*** Begin section ***

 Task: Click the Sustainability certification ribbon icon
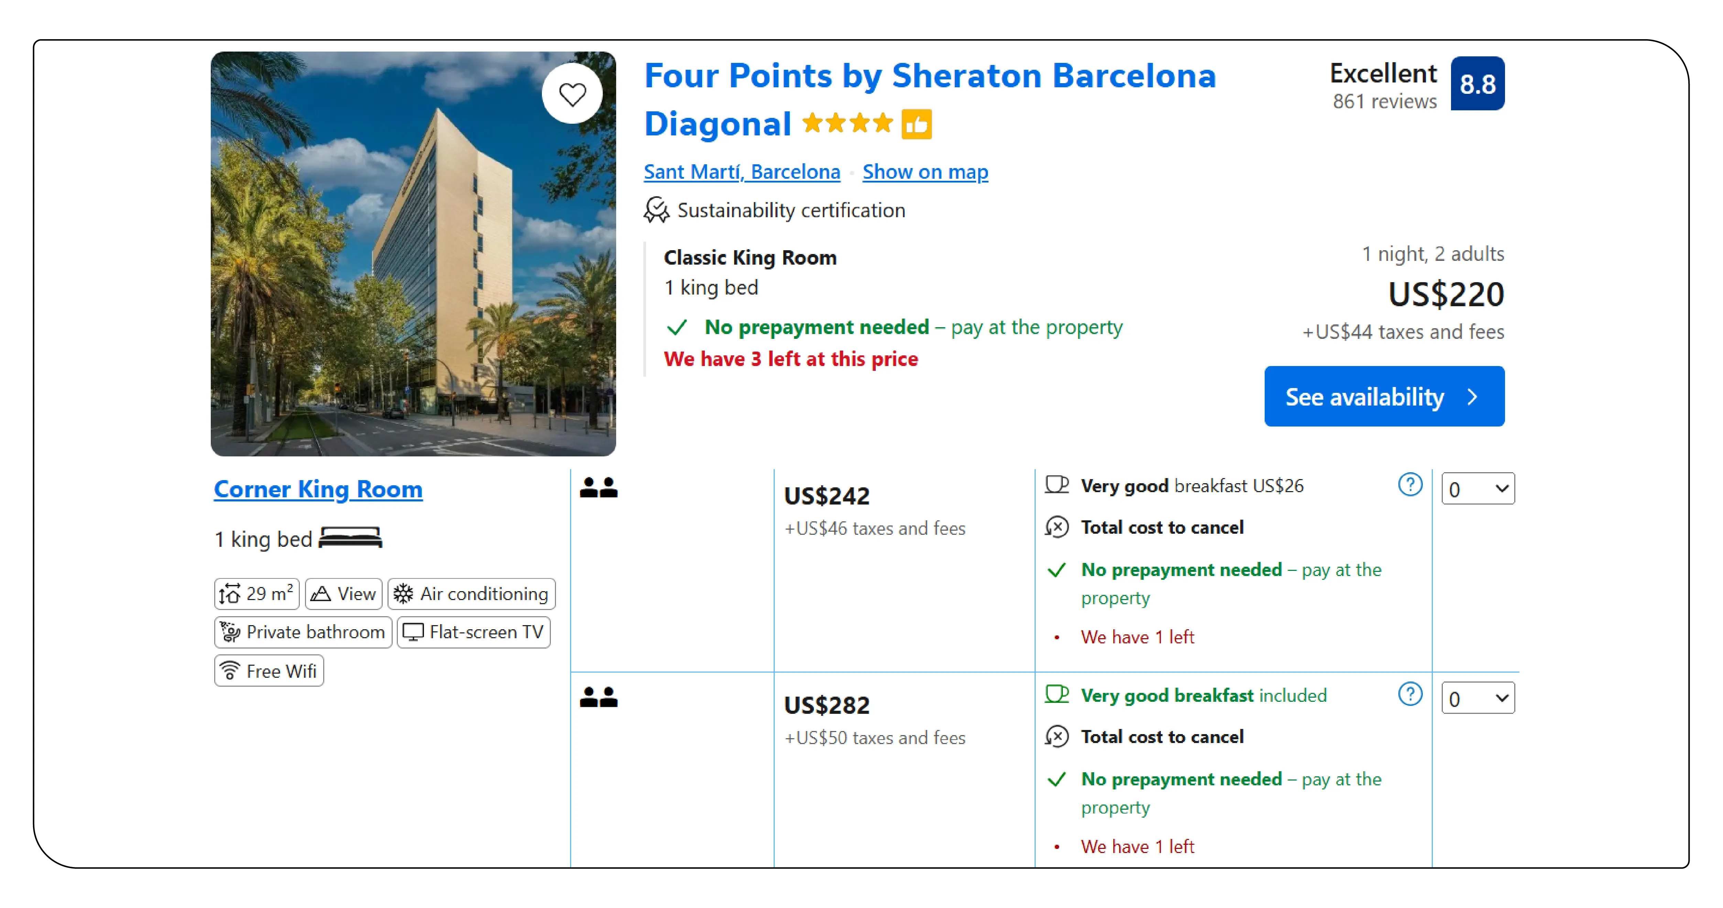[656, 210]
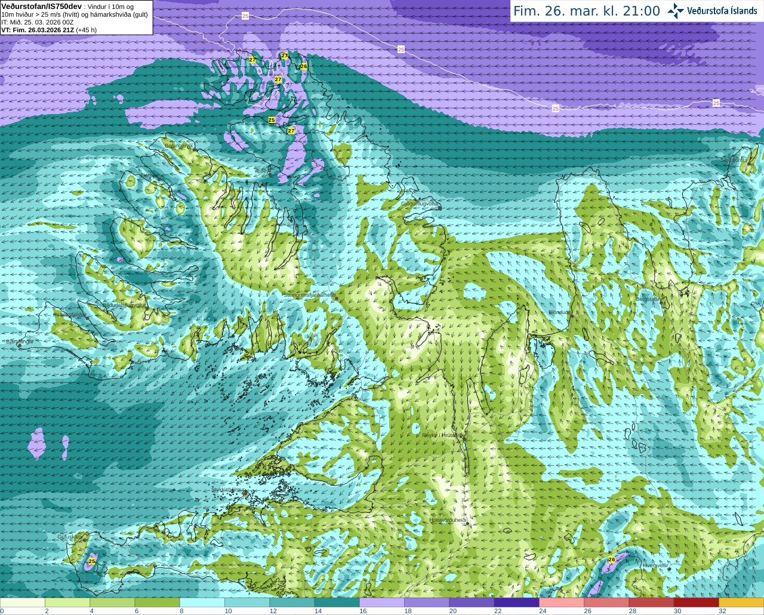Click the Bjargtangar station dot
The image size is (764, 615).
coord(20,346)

*** End section ***

- _Your instructions_: Transcribe the listing above exactly, leaving every picture out.

- _Reply to the task_:
 Task: Click the Sustainability certification ribbon icon
[656, 210]
Click the Bjargtangar station dot
The image size is (764, 615).
coord(20,346)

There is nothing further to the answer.